» **What is required**:
In the material below, find the line with "You are a GUI" and the line with "Review (1692, 1081)", then output those two lines and every line between them, exactly.

» **Data**:
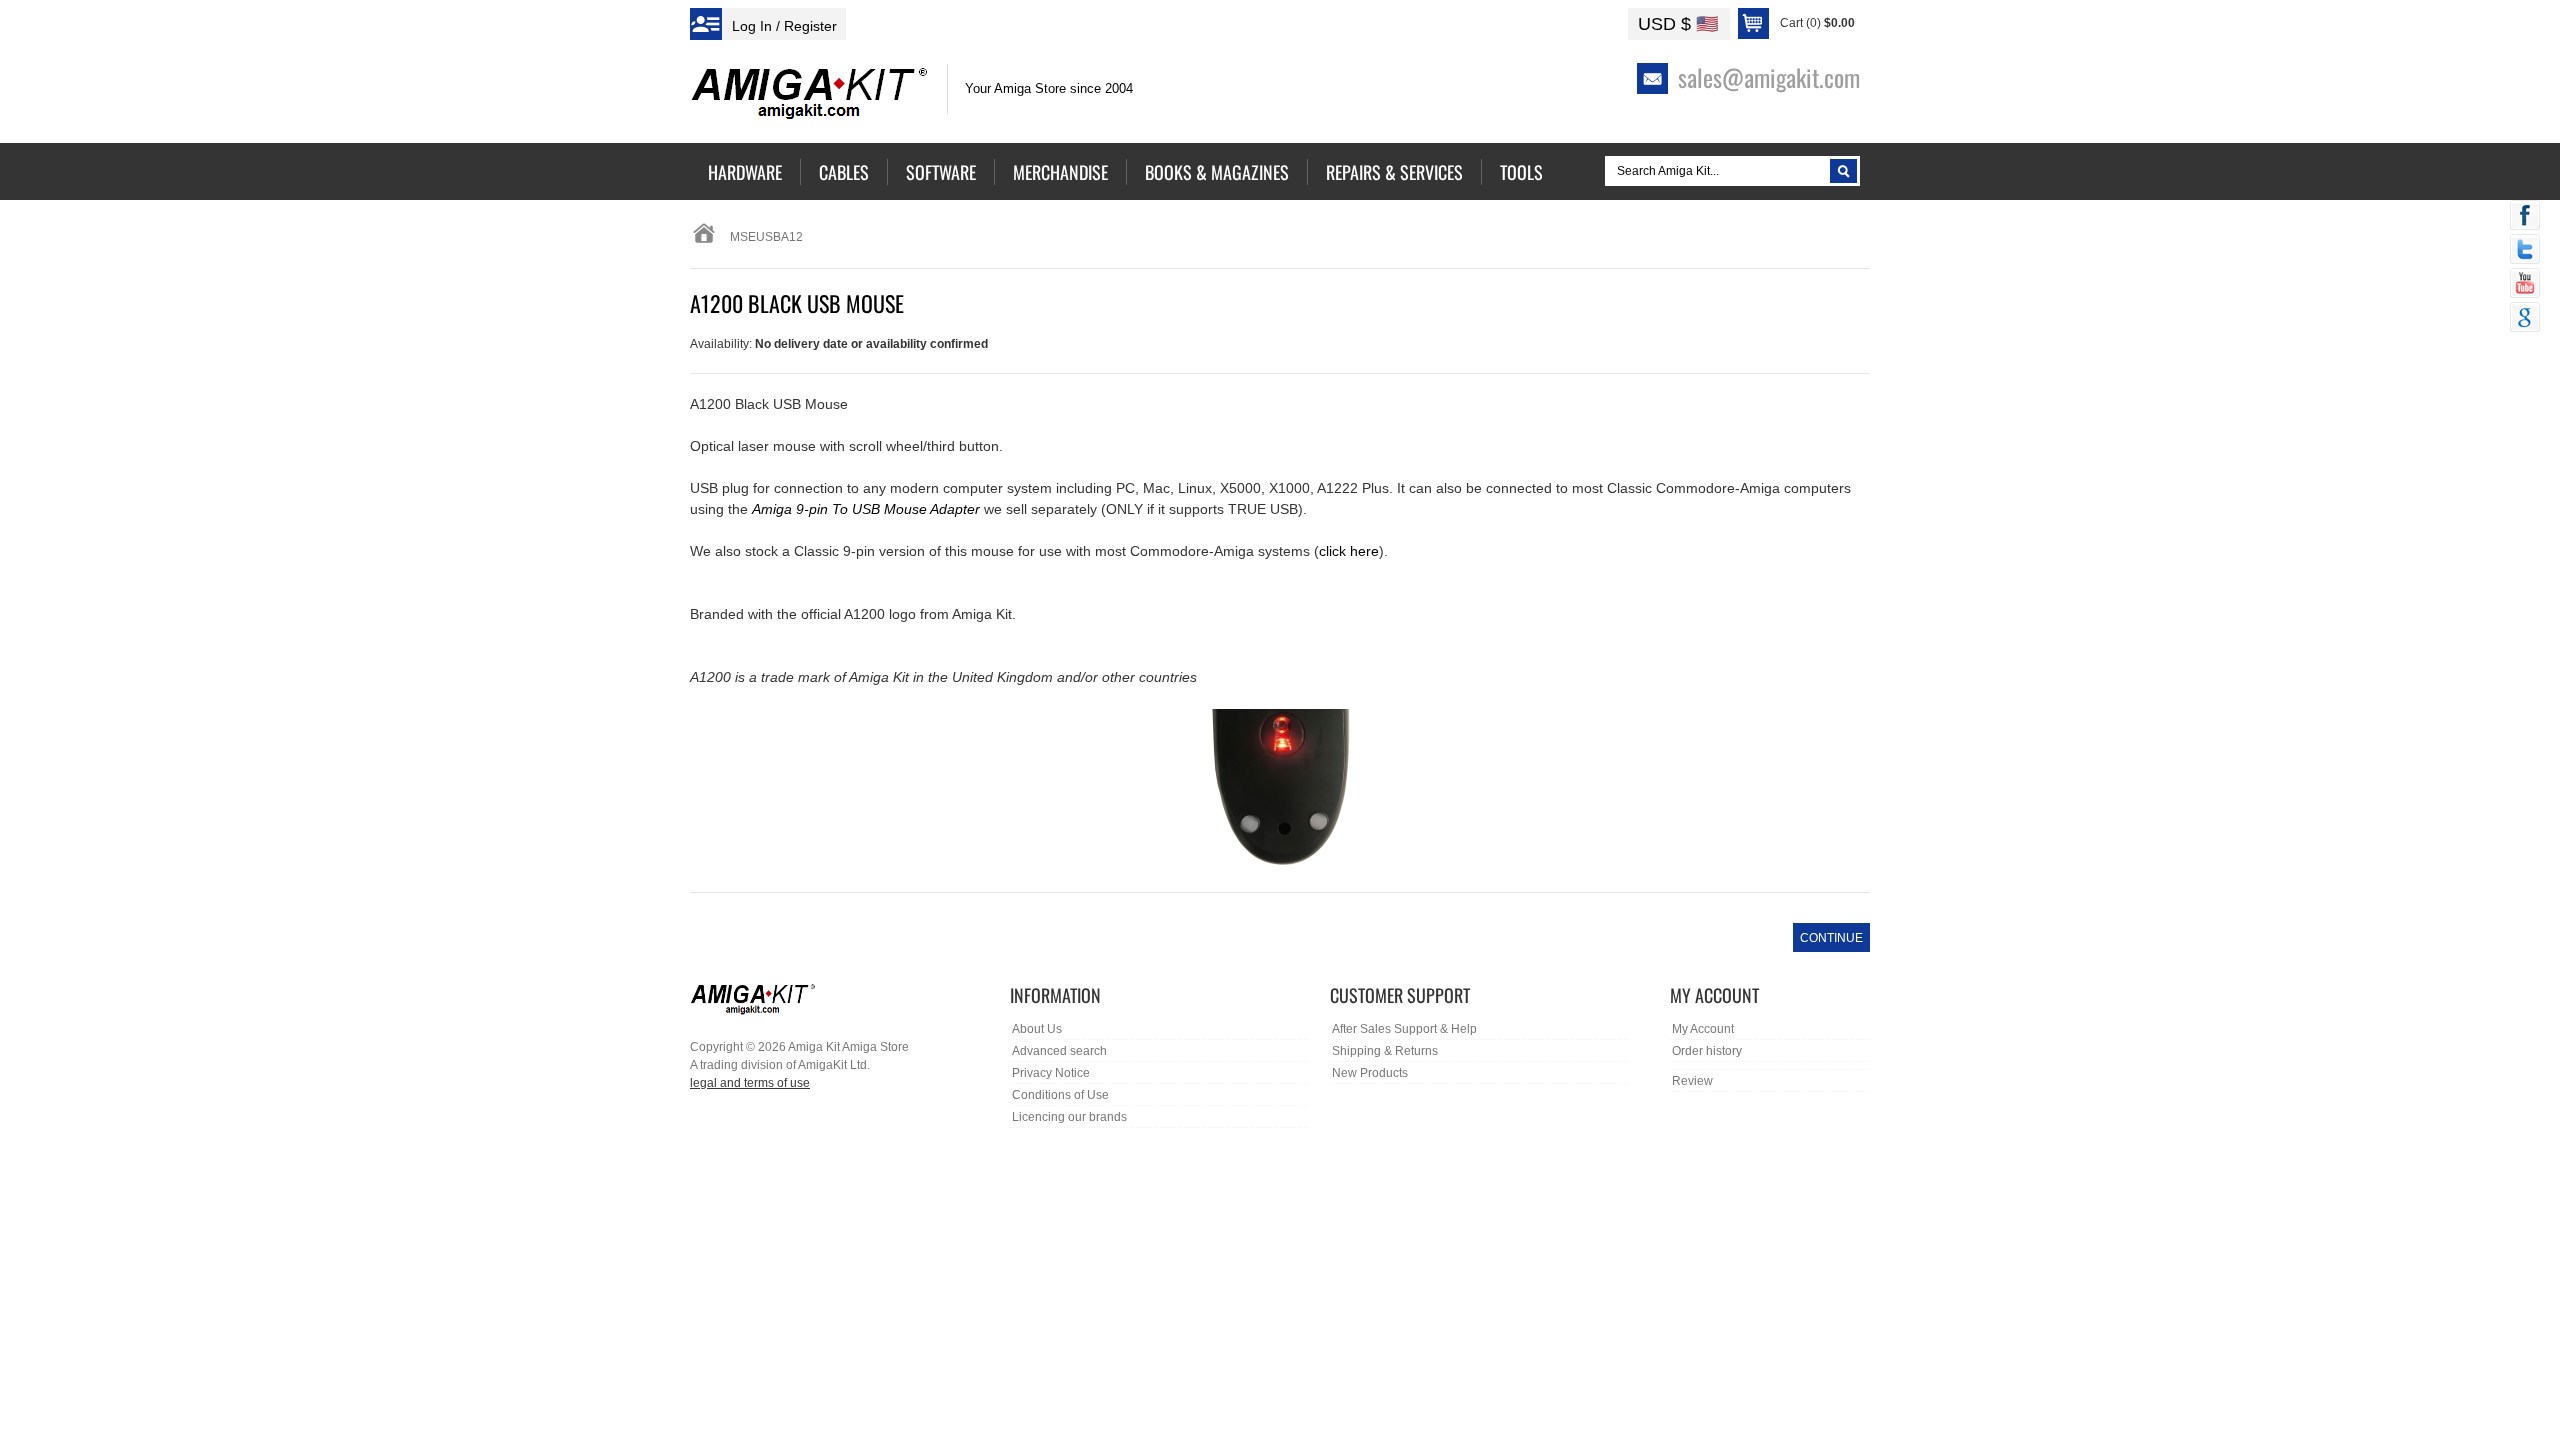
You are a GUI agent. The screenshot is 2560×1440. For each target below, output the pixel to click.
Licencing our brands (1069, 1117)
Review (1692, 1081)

==

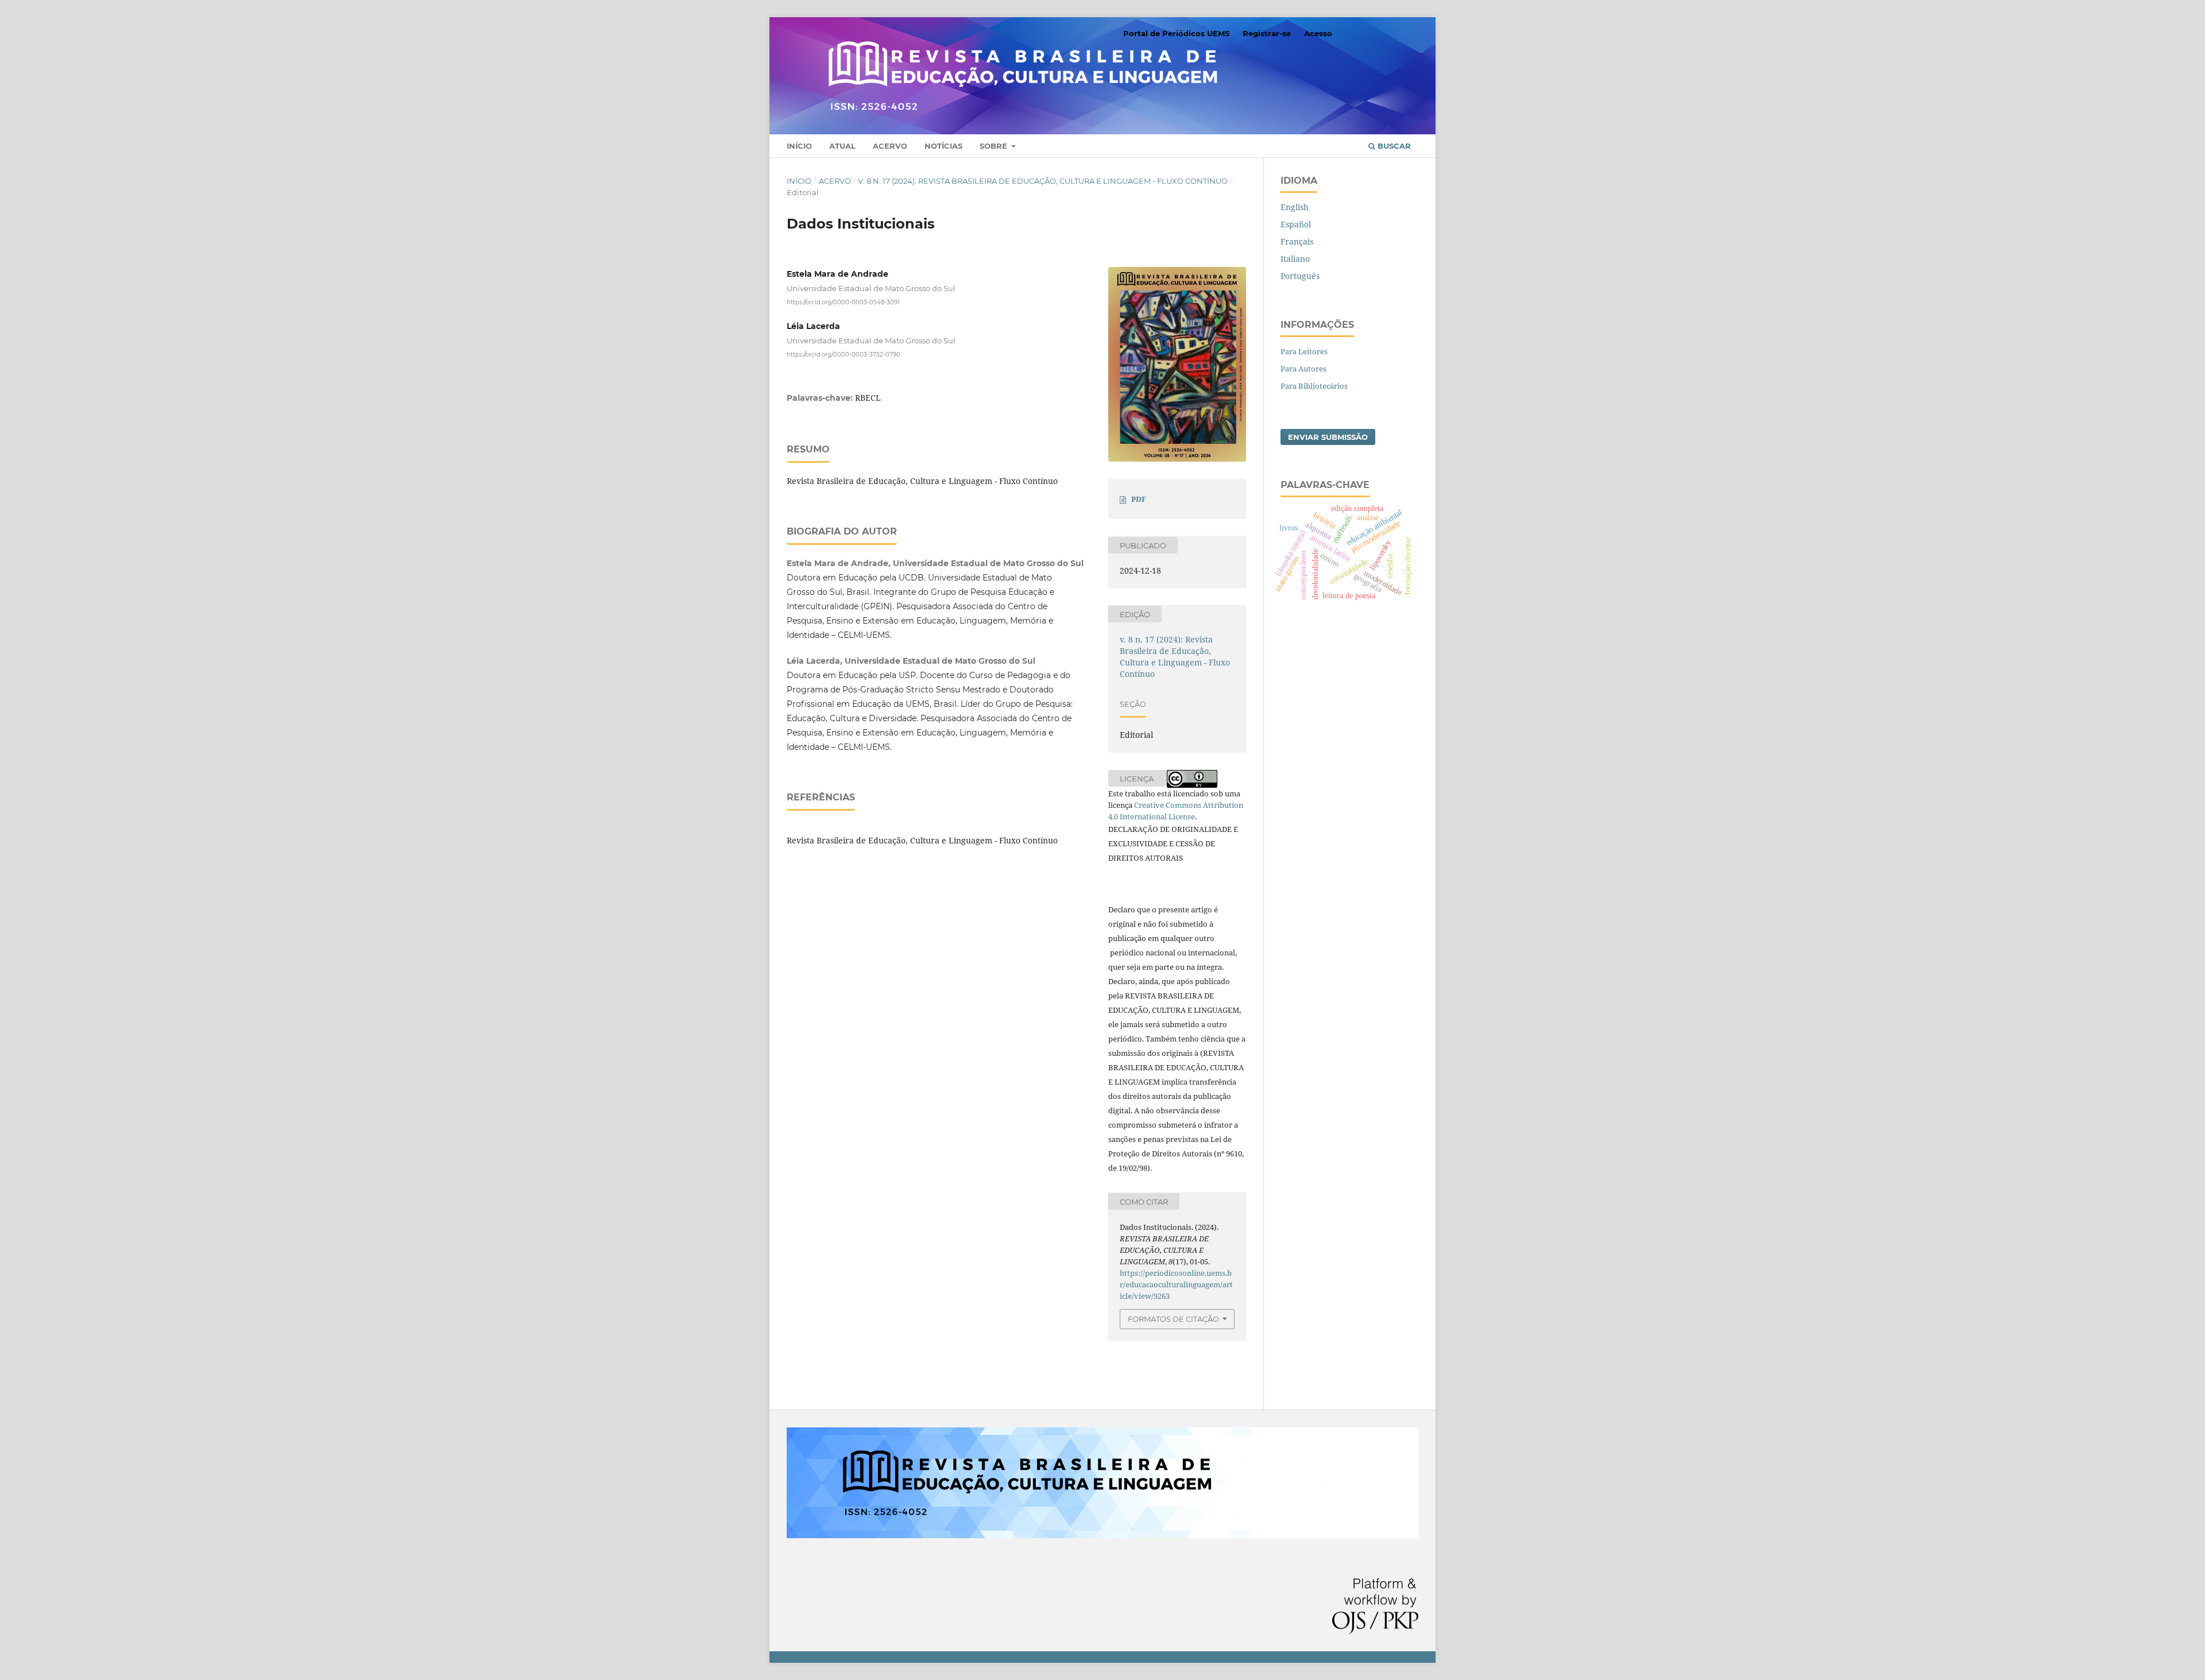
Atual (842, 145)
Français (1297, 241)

» **Exercise response**:
You are a GUI agent. The screenshot is 2560×1440. For each target below, output the pixel to click.
Licencing our brands (1069, 1117)
Review (1692, 1081)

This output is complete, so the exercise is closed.